Henüz Westworld gibi uç bilim kurgu dizileri ortaya çıkmamışken ve üstelik henüz 'youtuber'lık mesleği doğmamışken, beni de kapsayan bir nesil 'Sihirli Annem' ile büyüdü. O zamanlar 'Avni' karakterinin karşı komşusunun kapısını ve evinin bir kısmını teleskopla dikizliyor olması pek de garibimize gitmiyordu.
Çünkü Avni'nin amacı, herkesten saklanan ancak yalnızca kendisinin bildiği doğruyu eşine kanıtlamak ve böylece eşinin gözüne girebilmekti. Bu davranışın doğru olmadığını izlerken de fark edebiliyorduk ancak Avni karakterine biçilen mazlum rolden dolayı kimse yapılan yanlışın üzerinde durmuyordu. Son zamanlarda ücretli üyeliklerle girilerek dizilere erişim sağlanan sosyal ortamlara da el atan RTÜK o zamanlar bu dikizciliği engellememişti. Cezaların artan yüküyle birlikte de deyim yerindeyse 'maymun gözünü açtı'.
Bir neslin zihnine böylece dikizleme kavramı ilk kez girmiş oluyordu. Ne olduğu belirsiz facebook testlerinde "Hangi Sihirli Annem Karakterisiniz?" başlığında kimse "Avni" olmak istemiyordu.
Dijitalleşen dünyada ise 'dijital vatandaşlık' konusunda insanlara unutturulan kavramların başında da 'günah/sevap' kavramları gelmekte. Hayatımızın her anında, dini kuralları önemsemiyor olanımız bile helal/haram kavramlarına vakıf olarak davranışlarında çekingenlik hissetmekte.
□ □ □ □ □ □ □
• [Görev Yönergeleri]:
1. Sihirli Annem üzerine yazıda "Bir neslin zihnine" sözleriyle başlayıp "davranışlarında çekingenlik hissetmekte." sözlerine kadar uzanan her şeyi hiçbir değişiklik yapmadan yeniden yazın.
2. Sihirli Annem üzerine yazıyı son cümlesinden sonra kaldığı yerden sürdürün.

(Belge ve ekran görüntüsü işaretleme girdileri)
□ □ □ □ □ □ □
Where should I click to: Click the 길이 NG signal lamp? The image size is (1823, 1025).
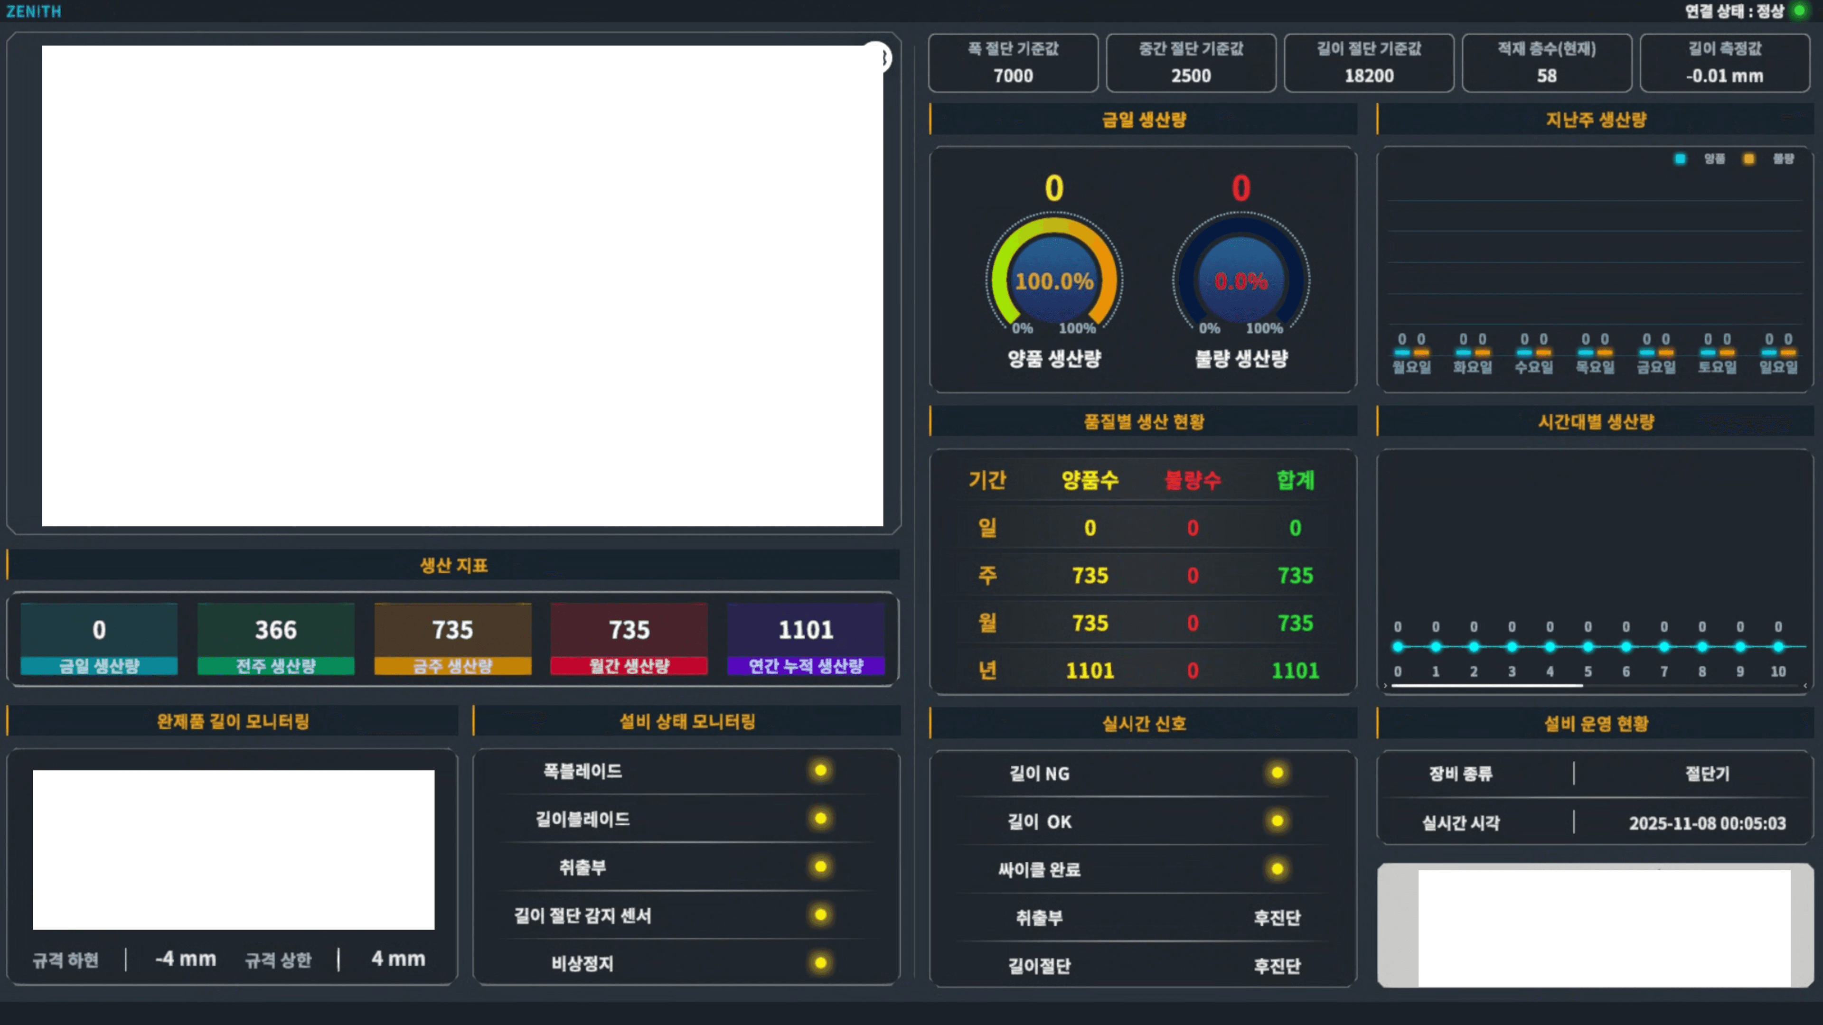pyautogui.click(x=1277, y=773)
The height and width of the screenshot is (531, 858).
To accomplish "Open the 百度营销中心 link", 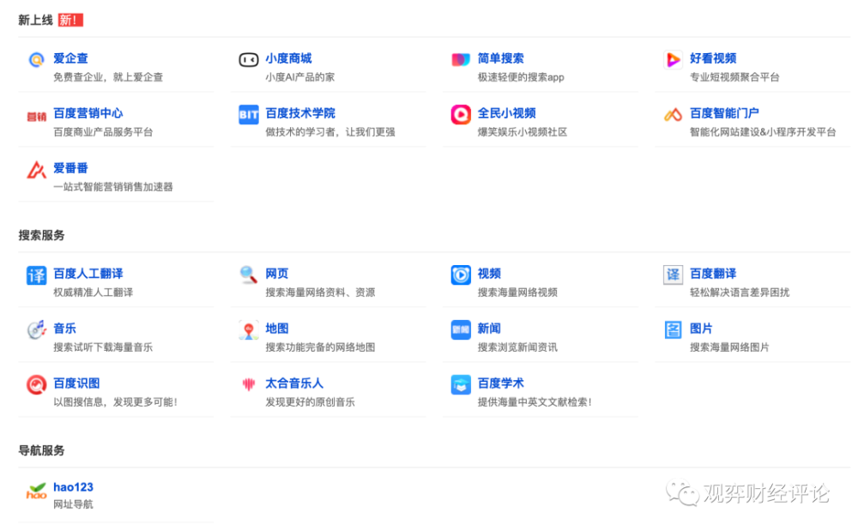I will tap(88, 113).
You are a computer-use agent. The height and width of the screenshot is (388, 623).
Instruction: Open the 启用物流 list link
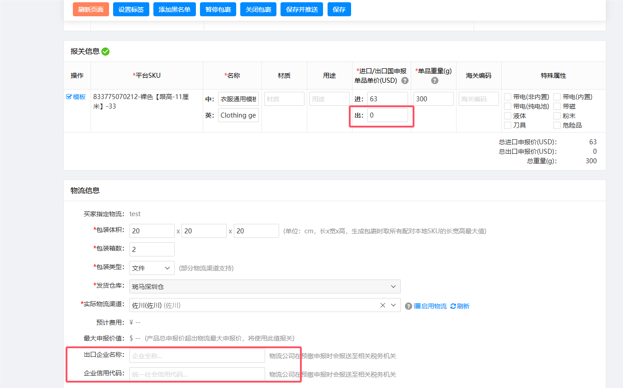(x=430, y=306)
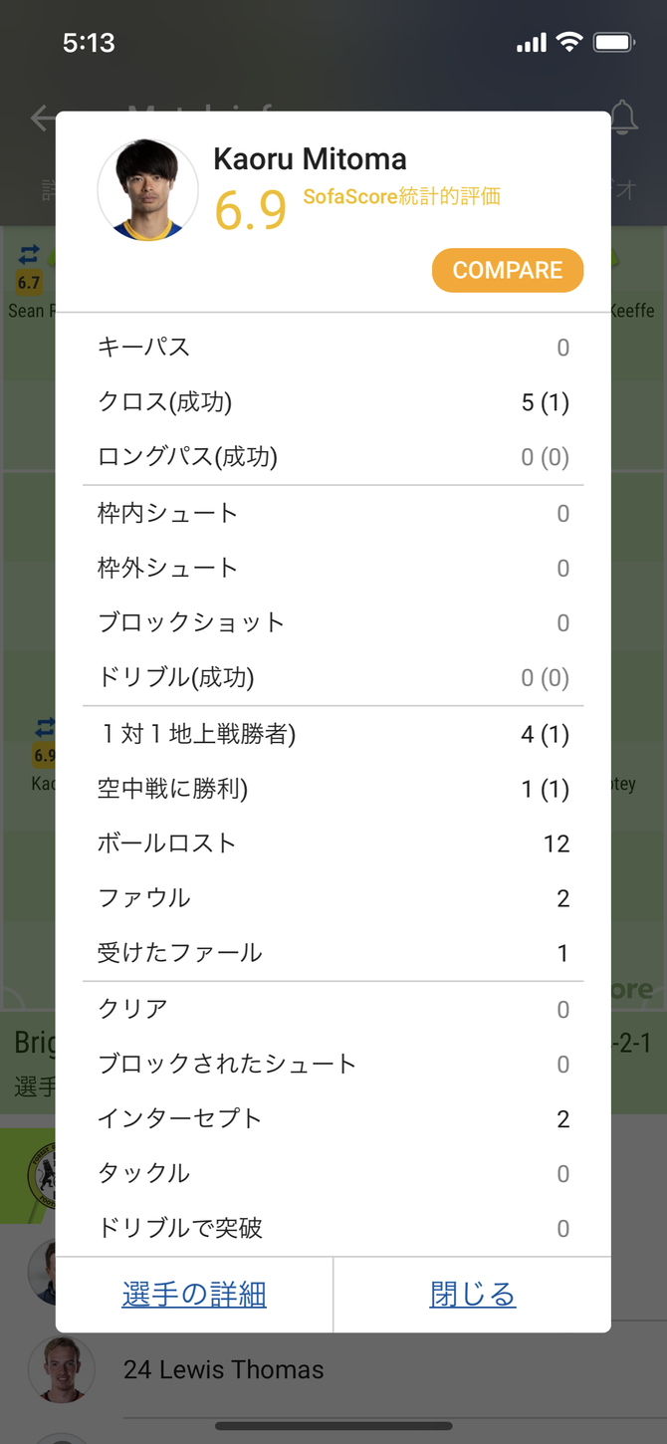Tap the Kaoru Mitoma name heading
This screenshot has height=1444, width=667.
(310, 159)
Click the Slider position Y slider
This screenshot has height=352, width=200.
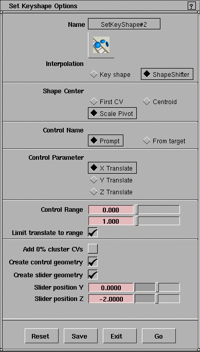click(157, 288)
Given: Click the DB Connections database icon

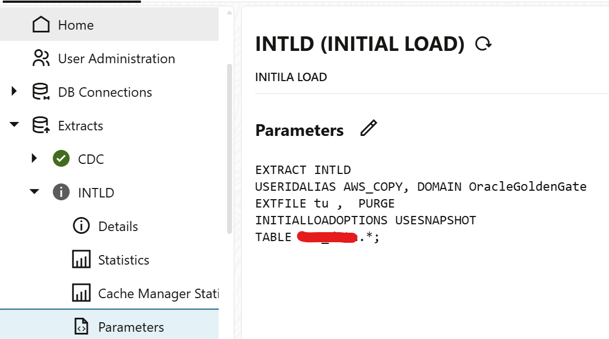Looking at the screenshot, I should 41,92.
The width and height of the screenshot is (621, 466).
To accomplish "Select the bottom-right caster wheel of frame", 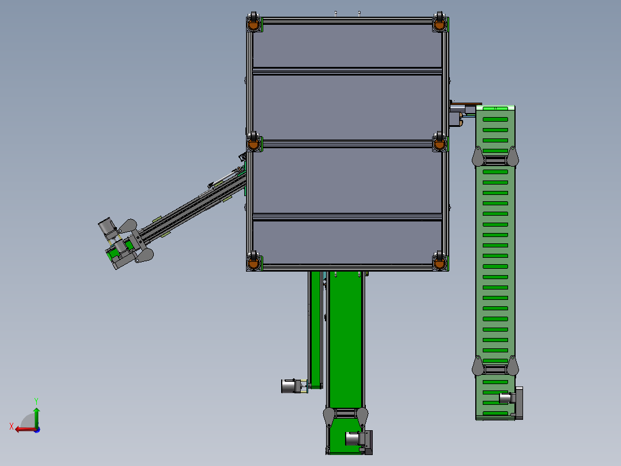I will 440,262.
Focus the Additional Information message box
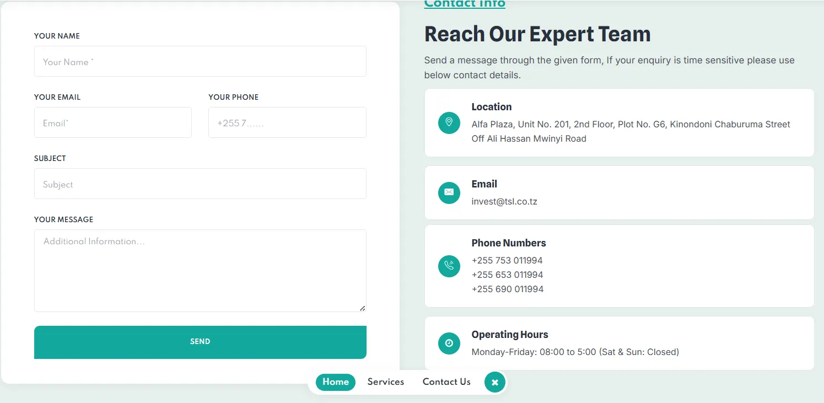This screenshot has width=824, height=403. pos(200,270)
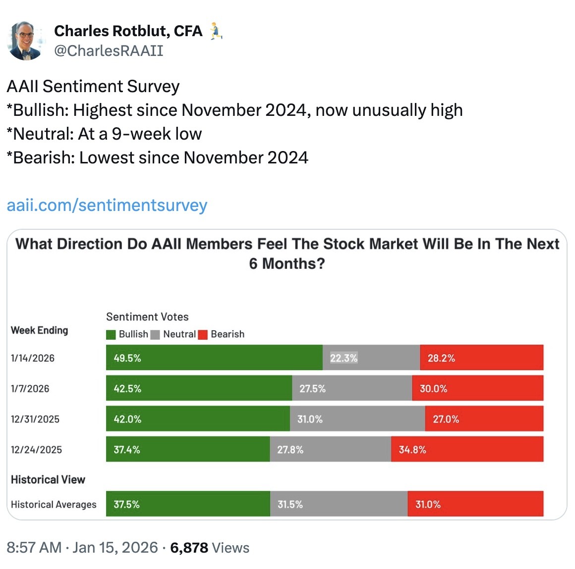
□ □ □ □ □ □ □
• [Görev Yanıtları]:
1.
Bir neslin zihnine böylece dikizleme kavramı ilk kez girmiş oluyordu. Ne olduğu belirsiz facebook testlerinde "Hangi Sihirli Annem Karakterisiniz?" başlığında kimse "Avni" olmak istemiyordu.
Dijitalleşen dünyada ise 'dijital vatandaşlık' konusunda insanlara unutturulan kavramların başında da 'günah/sevap' kavramları gelmekte. Hayatımızın her anında, dini kuralları önemsemiyor olanımız bile helal/haram kavramlarına vakıf olarak davranışlarında çekingenlik hissetmekte.

2.
Ancak dijital dünyada, bu helal/haram kavramları yokmuşçasına davranışlarına devam ediliyor. Örneğin, karşı komşumuzu Avni örneğindeki gibi dikizlemeyeceğimiz gibi, hoşlandığımız/kızdığımız/merak ettiğimiz birçok bireyi en ince ayrıntısına kadar kendisinin bilgisi olmadan araştırıyoruz ve bu dikizleme faaliyetindeki yanlışlığı görmezden gelmek adına 'stalklamak' diyoruz. Kimse Avni olmak istemezken bir anda herkes Avni oluverdi.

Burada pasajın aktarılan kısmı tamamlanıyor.